Fortunately in the UK it is Mandelson who decides (one-man-one-vote) who are the "right people" and what are the "right decisions" and it is the right-thinking press that did not encourage and empower the "crazed and stupid" "f*cking racist and an antisemite" Corbyn. That is what valid democracy is all about: "guardrails". :-(
https://www.racket.news/p/everybodys-saying-it-guardrails
«In March 2021 [...] In October 2021 [...] The obvious implication being that we, or rather the unreasonable order of an unreasonable President have failed the experimenter's test and our simulation gets shut down.»
So the entire book is simply TDS, because the conclusion is comically arbitrary: why would killing an "anomalous" airliner be "unreasonable" to the point of shutting down the simulation?
Every moment on Earth there are much bigger "unreasonable" continuing massacres than one airliner every 6 months (currently we have the large scale massacres in Yemen, Sudan, Myanmar and the small scale one in the Levant). Obviously the simulation is not (yet) being shut down over those, but it gets shutdown over the one ordered by one specific jerk.
The author has simply contrived one particular and weak excuse to elevate one specific jerk among many from "existential threat to democracy itself" to "existential threat to (simulated) reality itself".

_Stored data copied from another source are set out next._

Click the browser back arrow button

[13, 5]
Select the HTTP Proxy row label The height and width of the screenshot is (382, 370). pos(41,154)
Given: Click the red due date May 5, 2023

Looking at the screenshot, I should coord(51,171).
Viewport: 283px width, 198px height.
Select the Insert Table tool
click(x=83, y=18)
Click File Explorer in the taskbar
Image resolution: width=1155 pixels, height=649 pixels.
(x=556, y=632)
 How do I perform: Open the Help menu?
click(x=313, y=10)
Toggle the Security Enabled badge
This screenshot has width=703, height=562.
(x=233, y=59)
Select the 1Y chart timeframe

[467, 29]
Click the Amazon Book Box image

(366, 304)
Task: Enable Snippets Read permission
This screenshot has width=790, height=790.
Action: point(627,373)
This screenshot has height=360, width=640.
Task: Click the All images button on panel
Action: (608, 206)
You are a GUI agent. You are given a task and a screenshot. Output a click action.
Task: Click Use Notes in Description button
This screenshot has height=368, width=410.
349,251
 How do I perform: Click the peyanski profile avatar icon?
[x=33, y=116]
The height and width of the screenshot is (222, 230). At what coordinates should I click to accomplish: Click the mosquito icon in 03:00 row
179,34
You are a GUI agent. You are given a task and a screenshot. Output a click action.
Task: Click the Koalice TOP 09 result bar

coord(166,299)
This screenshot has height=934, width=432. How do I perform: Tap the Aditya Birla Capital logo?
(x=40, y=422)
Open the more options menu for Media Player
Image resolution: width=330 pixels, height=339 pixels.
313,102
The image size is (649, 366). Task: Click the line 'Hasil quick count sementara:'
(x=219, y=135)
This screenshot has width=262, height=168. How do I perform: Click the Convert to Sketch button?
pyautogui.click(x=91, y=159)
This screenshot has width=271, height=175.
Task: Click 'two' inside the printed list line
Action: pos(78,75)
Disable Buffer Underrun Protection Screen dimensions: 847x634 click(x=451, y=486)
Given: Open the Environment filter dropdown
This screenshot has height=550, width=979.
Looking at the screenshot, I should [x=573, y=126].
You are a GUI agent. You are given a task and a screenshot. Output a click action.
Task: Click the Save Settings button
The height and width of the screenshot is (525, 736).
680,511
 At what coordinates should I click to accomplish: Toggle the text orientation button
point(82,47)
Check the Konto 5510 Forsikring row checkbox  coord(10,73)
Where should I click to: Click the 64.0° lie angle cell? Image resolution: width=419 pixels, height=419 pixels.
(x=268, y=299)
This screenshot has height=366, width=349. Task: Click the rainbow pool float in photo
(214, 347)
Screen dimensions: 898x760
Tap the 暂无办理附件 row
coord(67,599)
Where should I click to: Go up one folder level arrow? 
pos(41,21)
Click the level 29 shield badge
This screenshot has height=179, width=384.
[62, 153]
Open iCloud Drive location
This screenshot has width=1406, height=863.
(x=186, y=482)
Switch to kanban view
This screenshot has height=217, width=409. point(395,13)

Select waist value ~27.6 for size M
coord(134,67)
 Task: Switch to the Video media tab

It's always wise to read the full work before commenting, so, unlike certain commentators, I intend to stay silent until I have actually read the book. Opinions should be more like songs, with a melody and a rhythm, requiring a sense of pitch and the ability to deliver them harmoniously. Merely opening the mouth and letting air flow out in a way that generates sound might be imagined by the perpetrator to be worthwhile and appreciated, but in reality it may be no more than a prolonged belch.